ABSTRACT

INTRODUCTION Since the mid-1970s the British National Health Service has gone through a series of structural transformations in which the desire to implant a ‘managerial’ discourse and practice within a service that had previously been ‘administered’ has played a strategic role. The attempt to introduce a managerial discourse and practice has taken very different ideological forms and produced varying programmes of structural reform. While the 1970s were dominated by the ethos of corporate rationalization and bureaucratic centralization, the 1980s have been shaped by the rhetoric of ‘market decentralization’ and organizational autonomy (Harrison et al. 1990, Small 1989). The era of corporate rationalization was based on an ideology of bureaucratic centralization and control which left ‘professional power’—particularly the power and authority of the doctors-relatively untouched. The political drive to design and administer a health service which was more efficient and effective in structuralrather than operational-terms left medical power largely unscathed.

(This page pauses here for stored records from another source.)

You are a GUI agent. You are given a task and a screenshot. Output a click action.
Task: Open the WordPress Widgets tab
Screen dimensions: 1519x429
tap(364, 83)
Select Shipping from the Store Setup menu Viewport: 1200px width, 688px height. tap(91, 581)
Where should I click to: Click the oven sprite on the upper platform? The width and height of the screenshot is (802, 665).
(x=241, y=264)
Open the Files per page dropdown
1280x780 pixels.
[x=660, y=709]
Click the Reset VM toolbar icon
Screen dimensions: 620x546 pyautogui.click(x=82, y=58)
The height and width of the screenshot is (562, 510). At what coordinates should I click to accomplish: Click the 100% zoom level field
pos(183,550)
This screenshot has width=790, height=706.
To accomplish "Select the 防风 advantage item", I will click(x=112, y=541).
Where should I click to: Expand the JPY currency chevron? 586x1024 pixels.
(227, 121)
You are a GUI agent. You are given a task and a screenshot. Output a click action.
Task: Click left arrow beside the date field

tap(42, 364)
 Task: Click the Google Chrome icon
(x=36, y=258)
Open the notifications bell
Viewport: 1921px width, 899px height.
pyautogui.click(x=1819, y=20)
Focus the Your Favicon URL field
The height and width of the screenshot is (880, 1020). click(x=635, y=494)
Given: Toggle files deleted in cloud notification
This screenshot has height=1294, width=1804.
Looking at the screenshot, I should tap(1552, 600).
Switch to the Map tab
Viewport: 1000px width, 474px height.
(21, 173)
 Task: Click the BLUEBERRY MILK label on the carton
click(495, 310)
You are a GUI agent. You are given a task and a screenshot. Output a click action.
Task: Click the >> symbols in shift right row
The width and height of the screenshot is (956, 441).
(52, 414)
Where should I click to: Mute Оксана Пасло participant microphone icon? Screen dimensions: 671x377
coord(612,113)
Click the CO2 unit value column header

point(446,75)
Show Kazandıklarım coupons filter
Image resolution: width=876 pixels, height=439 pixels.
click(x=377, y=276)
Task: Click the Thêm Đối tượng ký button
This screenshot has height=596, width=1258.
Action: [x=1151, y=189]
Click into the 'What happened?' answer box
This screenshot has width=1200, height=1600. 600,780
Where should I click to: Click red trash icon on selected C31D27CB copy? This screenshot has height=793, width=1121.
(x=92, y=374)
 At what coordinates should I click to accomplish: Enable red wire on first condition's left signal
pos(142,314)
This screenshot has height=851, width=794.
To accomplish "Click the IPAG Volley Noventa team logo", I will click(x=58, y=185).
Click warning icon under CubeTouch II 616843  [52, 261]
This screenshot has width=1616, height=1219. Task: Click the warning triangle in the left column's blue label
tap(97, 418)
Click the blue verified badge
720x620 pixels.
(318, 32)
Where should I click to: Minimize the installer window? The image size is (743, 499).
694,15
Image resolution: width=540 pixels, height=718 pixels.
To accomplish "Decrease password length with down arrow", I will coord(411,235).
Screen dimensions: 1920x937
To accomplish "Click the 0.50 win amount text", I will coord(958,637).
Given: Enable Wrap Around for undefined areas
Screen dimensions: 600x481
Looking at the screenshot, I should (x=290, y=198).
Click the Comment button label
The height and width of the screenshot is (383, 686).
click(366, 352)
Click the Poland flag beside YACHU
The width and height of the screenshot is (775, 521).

However, the major shifts in ideological and political context experienced in the British National Health Service in the 1980s necessarily entailed a more substantial assault on the professional privileges and collaborative networks that had directed and legitimated the provision of health care practice from the inception of the NHS in 1948. A service which had previously been centrally administered and locally selfmanaged was now deemed to be in need of management, and all the paraphernalia of external controls and monitoring which this radical transformation in organizational and ideological rationales entailed (Clark and Starkey 1988).